### Aim of the task:
Copy out the part of the material that opens with the line containing "This screenshot has width=791, height=472." and closes with the line containing "Looking at the screenshot, I should [36, 32].", keeping both of those lines.

### Material provided:
▼

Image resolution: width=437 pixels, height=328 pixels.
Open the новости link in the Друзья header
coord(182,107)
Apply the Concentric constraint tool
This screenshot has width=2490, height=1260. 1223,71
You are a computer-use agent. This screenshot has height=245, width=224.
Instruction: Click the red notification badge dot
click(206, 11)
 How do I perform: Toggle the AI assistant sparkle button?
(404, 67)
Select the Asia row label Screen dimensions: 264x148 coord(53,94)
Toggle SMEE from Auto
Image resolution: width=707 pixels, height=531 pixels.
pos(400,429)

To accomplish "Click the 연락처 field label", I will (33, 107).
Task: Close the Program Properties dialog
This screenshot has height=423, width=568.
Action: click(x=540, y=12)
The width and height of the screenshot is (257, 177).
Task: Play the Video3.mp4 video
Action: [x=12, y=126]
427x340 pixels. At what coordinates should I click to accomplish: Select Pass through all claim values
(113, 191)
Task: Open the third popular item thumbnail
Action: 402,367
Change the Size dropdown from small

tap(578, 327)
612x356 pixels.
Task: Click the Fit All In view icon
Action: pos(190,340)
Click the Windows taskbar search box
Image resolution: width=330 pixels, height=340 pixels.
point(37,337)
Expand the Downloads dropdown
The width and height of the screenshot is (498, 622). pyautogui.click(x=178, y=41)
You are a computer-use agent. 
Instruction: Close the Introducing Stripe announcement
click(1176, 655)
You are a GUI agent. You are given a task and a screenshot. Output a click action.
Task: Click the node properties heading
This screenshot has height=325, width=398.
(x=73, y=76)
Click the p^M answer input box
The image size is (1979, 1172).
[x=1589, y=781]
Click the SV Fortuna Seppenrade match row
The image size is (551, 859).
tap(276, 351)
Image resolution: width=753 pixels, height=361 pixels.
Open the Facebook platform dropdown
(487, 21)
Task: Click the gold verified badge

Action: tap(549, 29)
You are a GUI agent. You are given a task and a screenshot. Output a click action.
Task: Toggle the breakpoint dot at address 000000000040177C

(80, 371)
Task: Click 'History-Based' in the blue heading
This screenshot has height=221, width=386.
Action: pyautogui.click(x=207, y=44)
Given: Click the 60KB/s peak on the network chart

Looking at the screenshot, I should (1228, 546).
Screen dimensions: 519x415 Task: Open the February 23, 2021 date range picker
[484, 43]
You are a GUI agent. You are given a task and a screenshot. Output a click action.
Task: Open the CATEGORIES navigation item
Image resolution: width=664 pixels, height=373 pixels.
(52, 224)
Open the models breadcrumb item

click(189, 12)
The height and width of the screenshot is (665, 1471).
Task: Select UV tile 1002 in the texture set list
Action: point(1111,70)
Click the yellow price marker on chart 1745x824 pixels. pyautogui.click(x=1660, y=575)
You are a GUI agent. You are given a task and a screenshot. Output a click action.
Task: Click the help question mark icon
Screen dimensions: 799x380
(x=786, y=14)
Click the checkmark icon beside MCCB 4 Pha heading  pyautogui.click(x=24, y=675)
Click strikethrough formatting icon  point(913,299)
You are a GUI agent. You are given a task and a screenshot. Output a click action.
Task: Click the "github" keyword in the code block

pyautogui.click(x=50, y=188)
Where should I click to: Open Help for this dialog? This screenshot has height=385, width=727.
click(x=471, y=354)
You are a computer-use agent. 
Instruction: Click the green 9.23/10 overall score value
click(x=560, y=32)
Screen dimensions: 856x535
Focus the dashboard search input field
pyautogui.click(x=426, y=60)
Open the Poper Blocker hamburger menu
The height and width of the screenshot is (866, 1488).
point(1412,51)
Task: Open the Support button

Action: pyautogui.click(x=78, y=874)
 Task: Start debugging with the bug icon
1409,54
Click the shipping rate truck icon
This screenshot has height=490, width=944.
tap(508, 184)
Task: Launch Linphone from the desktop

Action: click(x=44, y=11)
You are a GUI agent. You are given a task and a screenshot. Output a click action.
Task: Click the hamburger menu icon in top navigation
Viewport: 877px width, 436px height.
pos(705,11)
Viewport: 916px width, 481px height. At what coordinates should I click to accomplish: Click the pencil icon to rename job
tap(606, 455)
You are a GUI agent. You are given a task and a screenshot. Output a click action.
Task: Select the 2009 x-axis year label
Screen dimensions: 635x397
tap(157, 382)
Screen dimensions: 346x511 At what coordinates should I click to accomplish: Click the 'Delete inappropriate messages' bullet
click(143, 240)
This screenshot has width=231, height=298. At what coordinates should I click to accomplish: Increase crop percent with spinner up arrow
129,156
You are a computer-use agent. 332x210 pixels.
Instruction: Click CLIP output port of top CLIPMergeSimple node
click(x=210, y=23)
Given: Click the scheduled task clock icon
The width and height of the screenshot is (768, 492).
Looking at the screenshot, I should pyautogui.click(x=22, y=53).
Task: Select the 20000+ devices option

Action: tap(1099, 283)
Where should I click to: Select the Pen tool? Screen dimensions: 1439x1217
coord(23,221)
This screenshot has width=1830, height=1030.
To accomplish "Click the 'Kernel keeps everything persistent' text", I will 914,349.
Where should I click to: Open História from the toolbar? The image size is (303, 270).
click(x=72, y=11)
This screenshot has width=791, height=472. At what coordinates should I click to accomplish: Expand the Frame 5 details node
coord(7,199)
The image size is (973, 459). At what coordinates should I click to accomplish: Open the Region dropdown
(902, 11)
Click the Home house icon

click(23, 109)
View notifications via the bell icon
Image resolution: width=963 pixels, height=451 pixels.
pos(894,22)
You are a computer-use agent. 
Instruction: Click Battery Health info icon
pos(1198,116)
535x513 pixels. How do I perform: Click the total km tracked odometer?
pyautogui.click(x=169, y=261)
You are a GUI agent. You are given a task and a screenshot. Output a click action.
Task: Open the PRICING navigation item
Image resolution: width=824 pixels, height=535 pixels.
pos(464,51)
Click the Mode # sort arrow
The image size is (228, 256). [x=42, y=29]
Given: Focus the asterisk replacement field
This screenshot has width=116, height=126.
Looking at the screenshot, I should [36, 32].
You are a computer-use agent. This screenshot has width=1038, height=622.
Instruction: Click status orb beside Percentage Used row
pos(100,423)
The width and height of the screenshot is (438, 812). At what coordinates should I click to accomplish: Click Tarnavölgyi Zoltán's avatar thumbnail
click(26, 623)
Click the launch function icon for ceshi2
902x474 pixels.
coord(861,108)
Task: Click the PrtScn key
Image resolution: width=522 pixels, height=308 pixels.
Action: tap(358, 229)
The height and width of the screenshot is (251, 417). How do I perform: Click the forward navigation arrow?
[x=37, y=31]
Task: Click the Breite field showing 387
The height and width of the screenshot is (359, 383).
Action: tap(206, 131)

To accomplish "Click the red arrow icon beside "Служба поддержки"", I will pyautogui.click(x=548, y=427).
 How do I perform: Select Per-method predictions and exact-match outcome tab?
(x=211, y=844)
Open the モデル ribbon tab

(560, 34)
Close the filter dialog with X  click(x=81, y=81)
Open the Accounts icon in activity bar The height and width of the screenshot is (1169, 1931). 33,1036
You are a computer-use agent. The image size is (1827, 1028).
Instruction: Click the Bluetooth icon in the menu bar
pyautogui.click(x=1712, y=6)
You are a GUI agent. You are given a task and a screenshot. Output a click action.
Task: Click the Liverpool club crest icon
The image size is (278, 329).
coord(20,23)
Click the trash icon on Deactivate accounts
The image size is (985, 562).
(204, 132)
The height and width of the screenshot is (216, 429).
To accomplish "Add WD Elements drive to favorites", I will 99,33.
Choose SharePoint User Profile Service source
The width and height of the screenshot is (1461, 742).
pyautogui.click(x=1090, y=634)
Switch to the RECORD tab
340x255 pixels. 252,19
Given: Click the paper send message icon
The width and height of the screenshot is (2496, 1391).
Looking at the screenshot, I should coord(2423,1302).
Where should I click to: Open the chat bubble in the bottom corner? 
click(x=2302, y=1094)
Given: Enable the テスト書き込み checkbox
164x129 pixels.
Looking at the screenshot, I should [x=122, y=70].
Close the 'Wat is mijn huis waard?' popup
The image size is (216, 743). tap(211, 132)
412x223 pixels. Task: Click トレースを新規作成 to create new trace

▲

### Output below:
This screenshot has width=791, height=472. At what coordinates should I click to accomplish: Expand the Frame 5 details node
coord(7,199)
The image size is (973, 459). At what coordinates should I click to accomplish: Open the Region dropdown
(902, 11)
Click the Home house icon

click(23, 109)
View notifications via the bell icon
Image resolution: width=963 pixels, height=451 pixels.
pos(894,22)
You are a computer-use agent. 
Instruction: Click Battery Health info icon
pos(1198,116)
535x513 pixels. How do I perform: Click the total km tracked odometer?
pyautogui.click(x=169, y=261)
You are a GUI agent. You are given a task and a screenshot. Output a click action.
Task: Open the PRICING navigation item
Image resolution: width=824 pixels, height=535 pixels.
pos(464,51)
Click the Mode # sort arrow
The image size is (228, 256). [x=42, y=29]
Given: Focus the asterisk replacement field
This screenshot has width=116, height=126.
Looking at the screenshot, I should [36, 32].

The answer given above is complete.